A computer readable signal medium may include a propagated data signal with computer readable program code embodied therein, for example, in baseband or as part of a carrier wave. Such a propagated data signal may take a variety of forms, including, but not limited to: an electromagnetic signal, an optical signal, or any suitable combination of the foregoing. A computer readable signal medium may be any computer readable medium that is not a computer readable storage medium and that can communicate, propagate, or transport a program for use by or in connection with an instruction execution system, apparatus, or device.

Program code embodied on a computer readable medium may be transmitted using any appropriate medium, including but not limited to: wireless, wire, fiber optic cable, radio Frequency (RF), etc., or any suitable combination of the foregoing.

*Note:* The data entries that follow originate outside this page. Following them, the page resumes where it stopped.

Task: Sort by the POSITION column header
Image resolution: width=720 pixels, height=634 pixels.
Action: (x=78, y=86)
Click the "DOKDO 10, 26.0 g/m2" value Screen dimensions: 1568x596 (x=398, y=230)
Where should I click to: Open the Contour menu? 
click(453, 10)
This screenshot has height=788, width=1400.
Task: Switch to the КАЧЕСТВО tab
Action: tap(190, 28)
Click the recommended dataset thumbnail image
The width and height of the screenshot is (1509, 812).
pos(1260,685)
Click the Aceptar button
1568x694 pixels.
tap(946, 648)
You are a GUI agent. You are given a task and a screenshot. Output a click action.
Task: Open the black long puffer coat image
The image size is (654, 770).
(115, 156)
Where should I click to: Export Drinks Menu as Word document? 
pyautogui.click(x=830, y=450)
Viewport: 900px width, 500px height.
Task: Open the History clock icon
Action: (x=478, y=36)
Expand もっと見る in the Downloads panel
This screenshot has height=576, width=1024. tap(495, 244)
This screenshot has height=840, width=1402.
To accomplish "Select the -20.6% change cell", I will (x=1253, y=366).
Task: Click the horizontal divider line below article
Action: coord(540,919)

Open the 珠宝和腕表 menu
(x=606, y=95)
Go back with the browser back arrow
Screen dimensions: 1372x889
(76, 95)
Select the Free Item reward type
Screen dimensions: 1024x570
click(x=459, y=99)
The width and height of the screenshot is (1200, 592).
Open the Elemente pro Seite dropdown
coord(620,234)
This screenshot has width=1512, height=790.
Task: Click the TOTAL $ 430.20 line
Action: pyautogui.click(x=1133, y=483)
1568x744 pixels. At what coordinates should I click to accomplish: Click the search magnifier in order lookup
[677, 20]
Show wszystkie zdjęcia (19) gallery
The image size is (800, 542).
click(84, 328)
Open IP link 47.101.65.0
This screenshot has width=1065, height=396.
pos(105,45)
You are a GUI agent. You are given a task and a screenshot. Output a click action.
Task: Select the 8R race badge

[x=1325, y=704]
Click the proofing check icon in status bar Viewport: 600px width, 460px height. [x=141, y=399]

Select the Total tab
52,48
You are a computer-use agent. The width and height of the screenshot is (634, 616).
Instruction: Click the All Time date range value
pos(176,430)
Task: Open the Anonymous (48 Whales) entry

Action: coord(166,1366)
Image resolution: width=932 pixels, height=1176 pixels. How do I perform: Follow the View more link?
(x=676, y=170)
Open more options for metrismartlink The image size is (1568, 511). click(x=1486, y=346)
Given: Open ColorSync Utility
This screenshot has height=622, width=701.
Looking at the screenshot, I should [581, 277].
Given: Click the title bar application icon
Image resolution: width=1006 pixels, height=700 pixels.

Computer program code for carrying out operations for aspects of the present application may be written in any combination of one or more programming languages, including an object oriented programming language such as Java, smalltalk, C + +, and conventional procedural programming languages, such as the "C" programming language or similar programming languages. The program code may execute entirely on the user's computer, partly on the user's computer, as a stand-alone software package, partly on the user's computer and partly on a remote computer or entirely on the remote computer or server. In the case of a remote computer, the remote computer may be connected to the user's computer through any type of Network, including a Local Area Network (LAN) or a Wide Area Network (WAN), or the connection may be made to an external computer (for example, through the Internet using an Internet service provider).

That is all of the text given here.